'''
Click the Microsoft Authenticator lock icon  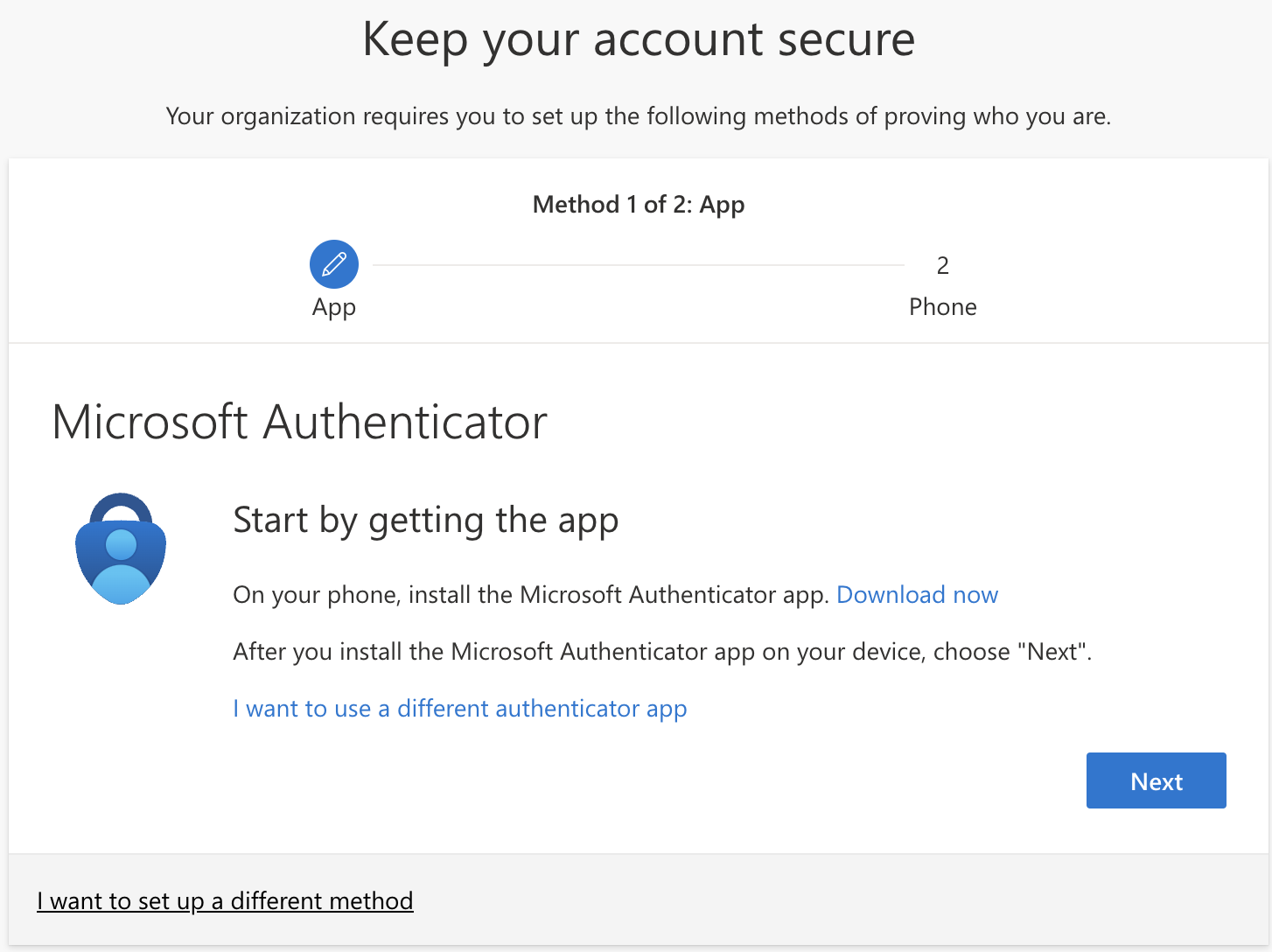[x=121, y=549]
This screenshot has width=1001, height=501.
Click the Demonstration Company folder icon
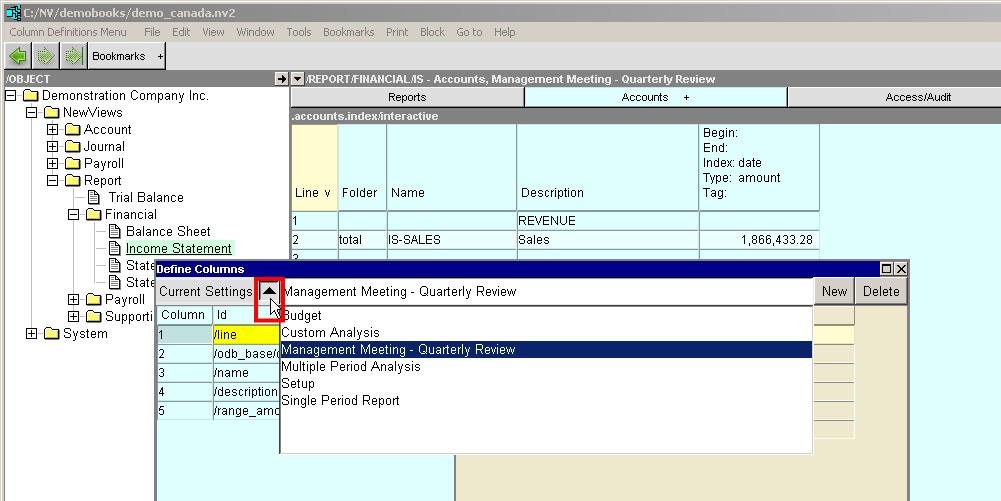[30, 96]
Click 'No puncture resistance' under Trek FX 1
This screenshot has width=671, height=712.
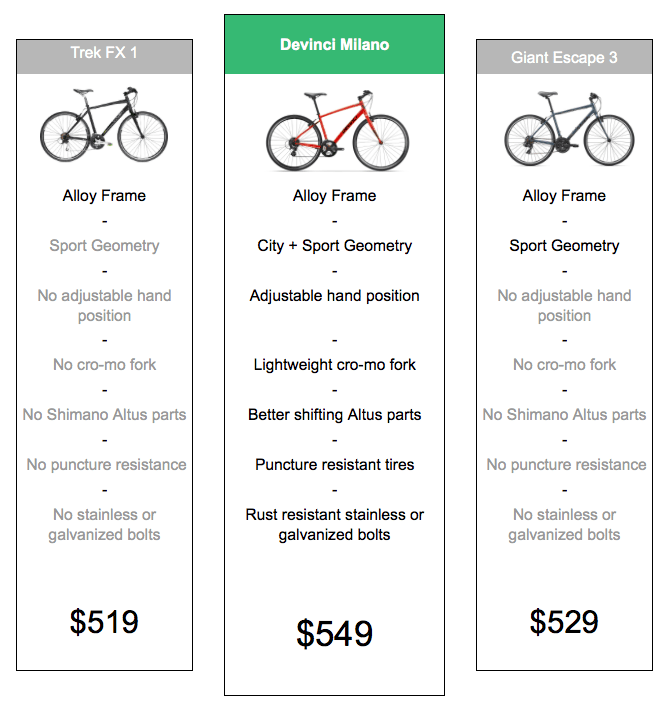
'''
■ WORK INSTRUCTIONS
Show the lines from the data above that contain the string "height".

■ REPLY
This screenshot has width=1001, height=501.
This screenshot has width=671, height=712.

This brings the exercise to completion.